Astrocytomas or Gliomas
These tumors occur and infiltrate or invade the brain tissue itself. This infiltration can make them difficult to treat. Even with radical surgery, tumor cells may be left behind - like the "roots" of a tree. Like all gliomas, astrocytomas can be located either superficially (easier to remove) or deep within the brain (difficult to remove) and can affect critical structures.
When a patient is diagnosed with an astrocytoma, there are several key factors of the tumor that affect the prognosis: its location, size, and grade. These tumors can be either superficial or deep. In addition, some may affect so-called eloquent areas of the brain, such as language or motor function.
At the time of diagnosis the CT or MRI scans are useful to determine the location and size of the tumor. Both of these factors will impact the type of surgery planned, as well as how much and how safely the tumor can be removed. Certain tumor locations only can be biopsied with a needle. For example, gliomas in the brain stem near the cord often are low grade. They are dangerous because they occur in a critical highway where information travels between all areas of the brain and spinal cord.
The tumor grade is based on the tumor's histologic appearance, or how it looks under the microscope to the pathologist. Astrocytomas are graded on a scale from very benign (grade 1) to very malignant (grade 4).
Low-grade astrocytomas: (Grades I or II) are benign and occur generally in children or young adults. These tumors have a better prognosis than higher grade astrocytomas. Although management of these low-grade astrocytomas is controversial, those tumors are treated initially by surgery to remove as much as possible. One of the concerns in adults is that they can become more malignant and change into a higher-grade or malignant tumor. The benefits of radiation therapy, as well as chemotherapy, in adults are still under investigation.
Higher grade anaplastic astrocytomas: (Grade III/IV) are more aggressive tumors and treated more radically. Biopsy performed using a stereotactic needle or at the time of open surgery is required for diagnosis. A gross total resection should be performed whenever possible. Even in such cases, additional therapy, such as radiation therapy and chemotherapy, is necessary to help delay a recurrence.
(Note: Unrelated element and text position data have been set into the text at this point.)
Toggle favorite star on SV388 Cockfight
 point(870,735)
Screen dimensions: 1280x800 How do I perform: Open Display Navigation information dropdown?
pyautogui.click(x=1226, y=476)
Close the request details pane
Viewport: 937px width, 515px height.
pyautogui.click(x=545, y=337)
There are several treatment options:
Surgery for removal is generally advised for patients with limited cancer elsewhere in the body and a single brain metastasis. One advantage for the surgeon and patient in the operative removal of a metastasis is that there is usually a good separation between the tumor and surrounding normal brain tissue. This minimizes the amount of manipulation needed to resect the tumor. Also metastatic tumors tend to be superficial and near the brain surface. Computer-assisted surgery, often using a frameless stereotactic system or robotic microscope, has been a major advance in the resection of brain tumors.
Radiation therapy to the brain is almost always advised for patients with metastatic brain tumors. These treatments are performed on an outpatient basis. Even patients who had a single metastasis surgically removed should have radiation therapy. Stereotactic radiosurgery is a newer type of focused radiation that has been used with some success for patients with metastatic brain tumors.